Когда Магазанники вышли на Терешково подворье, к ним бросилась взволнованная Одарка:

— Пан староста, у меня полицаи корову забрали. За что такая напасть?

— Вот тебе на! Почему же они у тебя забрали корову? — Семен делает вид, что ничего не знает.

— За невыполненные поставки.

Магазанник беспомощно развел руками:

— Тогда ничем помочь не могу.

— Но еще ни у кого не брали.

— С кого-то надо начинать, хотя бы в назидание, ведь немецкая власть дело серьезное.

— Так я выполню свое. Заберите подтелка.

— Об этом надо было раньше думать, — и Магазанник выходит на улицу, отмахиваясь рукой от женщины.

Степочка, остановившись, придерживает вдову возле калитки, воровато оглядывается, подмигивает и поучающе говорит:

— Хоть перед богом рыдай, но и он знает, что слезы — вода. Сама виновата, получила за свою гордость. Теперь главное: сгибайся, тогда не сломишься, и вообче. А чтобы облегчить твою долю, сейчас же рассчитайся с податями да еще отцу какую-нибудь взятку принеси. Вот тогда и будешь пить молочко.
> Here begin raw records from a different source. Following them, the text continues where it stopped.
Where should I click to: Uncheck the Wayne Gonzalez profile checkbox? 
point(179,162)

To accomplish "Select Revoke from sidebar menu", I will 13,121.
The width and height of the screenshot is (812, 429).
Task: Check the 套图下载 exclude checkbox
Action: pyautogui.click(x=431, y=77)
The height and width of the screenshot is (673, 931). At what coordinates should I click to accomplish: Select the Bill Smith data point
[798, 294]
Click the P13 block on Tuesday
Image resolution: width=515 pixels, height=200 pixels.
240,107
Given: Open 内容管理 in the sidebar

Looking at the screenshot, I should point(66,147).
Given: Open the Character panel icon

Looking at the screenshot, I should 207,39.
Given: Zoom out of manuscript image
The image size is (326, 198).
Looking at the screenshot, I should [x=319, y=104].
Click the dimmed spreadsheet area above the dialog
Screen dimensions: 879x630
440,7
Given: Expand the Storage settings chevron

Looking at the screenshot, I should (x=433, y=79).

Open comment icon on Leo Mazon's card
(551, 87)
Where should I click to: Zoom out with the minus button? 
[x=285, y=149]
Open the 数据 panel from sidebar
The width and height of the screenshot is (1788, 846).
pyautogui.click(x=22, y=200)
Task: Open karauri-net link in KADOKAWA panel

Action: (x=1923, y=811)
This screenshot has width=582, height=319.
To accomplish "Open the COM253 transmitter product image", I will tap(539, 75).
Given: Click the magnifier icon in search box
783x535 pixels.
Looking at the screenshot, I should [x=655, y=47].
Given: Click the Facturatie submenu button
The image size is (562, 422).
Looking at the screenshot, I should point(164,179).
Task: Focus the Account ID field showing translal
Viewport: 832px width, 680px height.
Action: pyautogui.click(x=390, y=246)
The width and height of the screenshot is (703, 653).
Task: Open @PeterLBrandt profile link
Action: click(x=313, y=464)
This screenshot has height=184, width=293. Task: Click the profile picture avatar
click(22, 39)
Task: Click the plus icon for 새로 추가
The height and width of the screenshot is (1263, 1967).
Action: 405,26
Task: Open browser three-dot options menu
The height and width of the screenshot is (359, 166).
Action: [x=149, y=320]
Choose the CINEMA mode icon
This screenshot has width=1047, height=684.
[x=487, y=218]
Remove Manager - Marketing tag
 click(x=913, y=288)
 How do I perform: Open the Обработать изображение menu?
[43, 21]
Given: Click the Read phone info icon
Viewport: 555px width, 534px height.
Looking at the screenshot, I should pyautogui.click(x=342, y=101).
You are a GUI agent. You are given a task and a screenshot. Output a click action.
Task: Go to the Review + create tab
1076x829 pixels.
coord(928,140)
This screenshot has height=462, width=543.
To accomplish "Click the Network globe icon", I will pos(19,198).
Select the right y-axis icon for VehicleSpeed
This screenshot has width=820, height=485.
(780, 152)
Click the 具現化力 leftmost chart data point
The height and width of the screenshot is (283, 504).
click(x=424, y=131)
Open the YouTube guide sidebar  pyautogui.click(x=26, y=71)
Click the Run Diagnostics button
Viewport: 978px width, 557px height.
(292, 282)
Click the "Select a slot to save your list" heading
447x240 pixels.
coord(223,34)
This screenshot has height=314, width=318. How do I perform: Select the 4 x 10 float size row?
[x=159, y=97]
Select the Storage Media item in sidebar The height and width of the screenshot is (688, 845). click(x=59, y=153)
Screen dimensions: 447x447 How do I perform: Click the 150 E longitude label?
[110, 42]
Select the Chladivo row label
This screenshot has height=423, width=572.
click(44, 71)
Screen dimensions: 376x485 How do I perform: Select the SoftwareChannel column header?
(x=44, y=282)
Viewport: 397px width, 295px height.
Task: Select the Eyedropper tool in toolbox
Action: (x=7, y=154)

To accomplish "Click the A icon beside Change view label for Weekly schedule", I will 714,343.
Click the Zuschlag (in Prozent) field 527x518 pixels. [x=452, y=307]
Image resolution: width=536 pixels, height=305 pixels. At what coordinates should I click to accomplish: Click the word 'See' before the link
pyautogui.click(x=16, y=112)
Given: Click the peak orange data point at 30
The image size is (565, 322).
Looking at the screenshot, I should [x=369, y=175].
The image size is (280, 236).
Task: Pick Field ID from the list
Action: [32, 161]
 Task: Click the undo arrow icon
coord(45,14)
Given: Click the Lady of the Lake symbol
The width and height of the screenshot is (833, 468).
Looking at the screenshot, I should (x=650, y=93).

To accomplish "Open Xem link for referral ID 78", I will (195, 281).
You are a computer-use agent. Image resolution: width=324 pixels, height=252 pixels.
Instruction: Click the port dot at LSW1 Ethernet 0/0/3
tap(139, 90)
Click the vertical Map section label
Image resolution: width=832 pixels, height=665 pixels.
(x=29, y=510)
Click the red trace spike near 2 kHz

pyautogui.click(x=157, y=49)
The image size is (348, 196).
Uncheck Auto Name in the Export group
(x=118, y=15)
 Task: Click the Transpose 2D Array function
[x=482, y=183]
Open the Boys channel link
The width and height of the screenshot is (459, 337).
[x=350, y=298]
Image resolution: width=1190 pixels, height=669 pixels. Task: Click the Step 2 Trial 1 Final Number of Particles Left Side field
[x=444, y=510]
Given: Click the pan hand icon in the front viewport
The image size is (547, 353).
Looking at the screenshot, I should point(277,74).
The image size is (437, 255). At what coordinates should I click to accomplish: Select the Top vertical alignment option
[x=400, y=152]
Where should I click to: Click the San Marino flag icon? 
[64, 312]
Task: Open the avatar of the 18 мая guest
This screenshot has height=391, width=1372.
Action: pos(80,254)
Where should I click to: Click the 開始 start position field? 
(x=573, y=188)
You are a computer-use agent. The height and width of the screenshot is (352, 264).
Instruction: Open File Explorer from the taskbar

Он спокойно кладет пятерню на блузку женщины, та бьет его по руке, шипит: «Жеребец». Но полицай, не сердясь, гогочет, греховно ощупывает женщину похотливым взглядом.

— Чего, бестолковый, вытаращился? — приходит в ярость Одарка, вспыхивает ее острый цыганский взгляд. — На какую-нибудь уличную таращи буркалы!

— Не будь, Одарко, такой привередливой, в войну и на женскую красоту упала цена. А ты, если подумать, не нагулялась в девках, и вообче… Бросай свою мороку да прижмись к моему боку.

— Паскуда! Каков отец, таков и сын, из черта черт и вылупится.

И вдруг на жидкую синьку Степочкиных зенок наползла сизость злости.

— Замолчи, горластая!

Он отступил, сорвал с плеча винтовку. Одарка вскрикнула, отскочила к воротам. Прогремел выстрел. На придорожной вербе застрекотала сорока и, теряя перья, начала падать на землю.

— Вот, запомни: первый раз бью по стрекотливой, а второй — по горластой! — угрюмо поглядел на женщину, повернулся, хлопнул калиткой и подался догонять отца, который видел и заигрывания, и гнев сына.

«Степочка у власти…»

XXIV

Если сам Гитлер обозвал всемогущего Германа Геринга свиньей, то почему жандармский обер-ефрейтор Ганс Шпекман должен церемониться с туземцами-полицаями, которые так и норовят вместо службы что-то стащить или надуться самогона? Потому полицаи только и слышат от него «швайне» и еще раз «швайне», а иногда и исковерканный мат, который у них вызывает не страх, а добродушный хохот. За постоянное «швайне» полицаи прозвали Шпекмана Кабанусом, в чем, может, и был какой-то смысл, так как, лютуя, обер-ефрейтор истекал слюной, как вышеозначенный вид парнокопытных.